Reputation: 39
Code:
num_features = [feature for feature in x.columns if x[feature].dtypes != 'O']
x[num_features].replace('N',value=0)
from sklearn.preprocessing import StandardScaler
stds = StandardScaler()
x[num_features]= stds.fit(x)
Error:
ValueError: could not convert string to float: 'N'
Upvotes: 2
Views: 2412
Reputation: 15568
To select numeric columns:
numeric_features = df.select_dtypes(include=['numeric'])
You method right now will not exclude Booleans(True and False), Category values, or Date and Time.
Just having numeric values is not enough. We may also have missing values.
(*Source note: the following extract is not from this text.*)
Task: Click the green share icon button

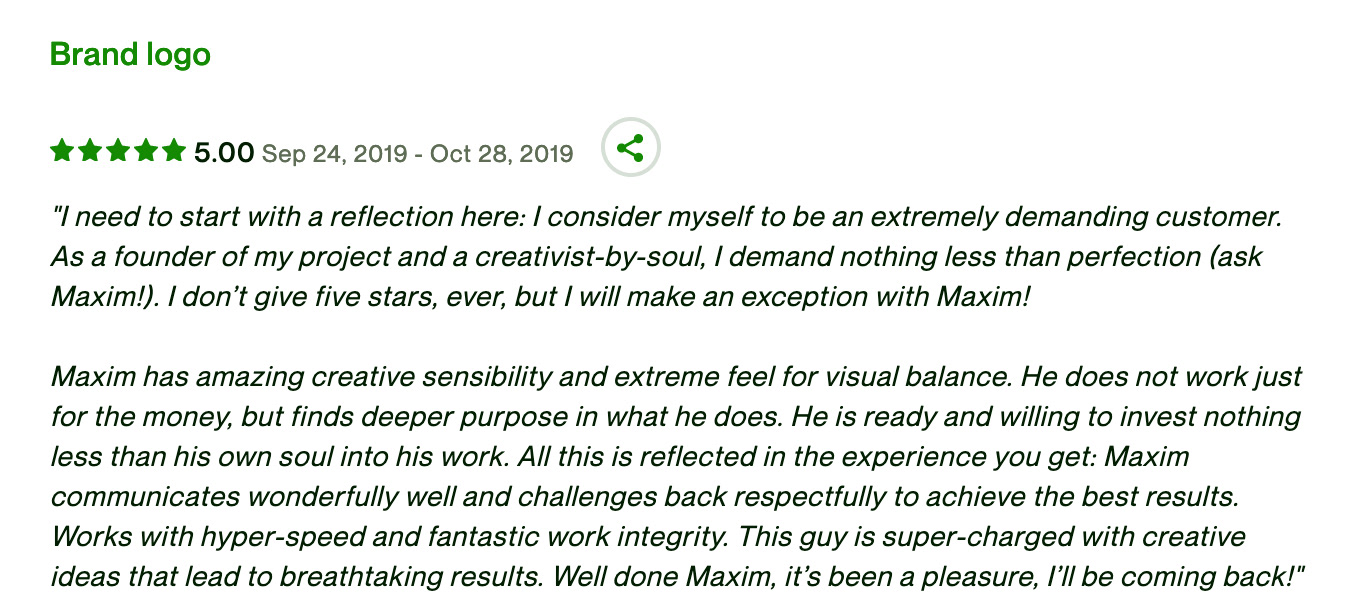Action: (x=630, y=148)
We need to deal with them before normalisation:
from sklearn.pipeline import Pipeline
from sklearn.impute import SimpleImputer
from sklearn.preprocessing import StandardScaler
# numeric transformer
numeric_transformer = Pipeline(steps=[
('imputer', SimpleImputer(strategy='median')),
('scaler', StandardScaler())])
# now before we transform we impute missing values with columns median.
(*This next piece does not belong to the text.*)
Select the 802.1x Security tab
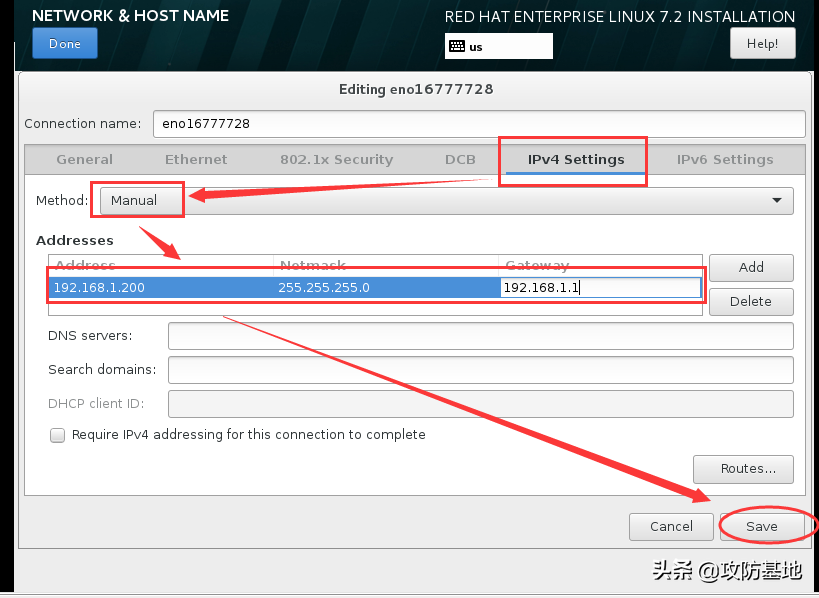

normalise_numeric_features = numeric_transformer.fit_transform(numeric_feature)
This might not be enough, as you might have different data types in your dataset each needing their own transformer. You can do:
import pandas as pd
import numpy as np
from sklearn.compose import ColumnTransformer
from sklearn.pipeline import Pipeline
from sklearn.impute import SimpleImputer
from sklearn.preprocessing import StandardScaler, OneHotEncoder
from sklearn.linear_model import LogisticRegression
# select features types
numeric_features = df.select_dtypes(include=['numeric'])
categorical_features = df.select_dtypes(include=['category'])
# create transformer for each feature types
numeric_transformer = Pipeline(steps=[
('imputer', SimpleImputer(strategy='median')),
('scaler', StandardScaler())])
categorical_transformer = Pipeline(steps=[
('imputer', SimpleImputer(strategy='constant', fill_value='missing')),
('onehot', OneHotEncoder(handle_unknown='ignore'))])
# create a process
preprocessor = ColumnTransformer(
transformers=[
('num', numeric_transformer, numeric_features),
('cat', categorical_transformer, categorical_features)])
# if you have a model you can add it in a pipeline to
clf = Pipeline(steps=[('preprocessor', preprocessor),
('classifier', LogisticRegression(solver='lbfgs'))])
# now we can use train the model
clf.fit(df[train_features], df[train_target])
# the fit will take the features, do the preprocessing(impute, normalise etc) that is fit_transforms, and train your model.
clf.predict(df[test_features])
# predict will just transform your features, using the learned metrics from train_features.
Hope this helps get the most of scikit-learn.
Upvotes: 2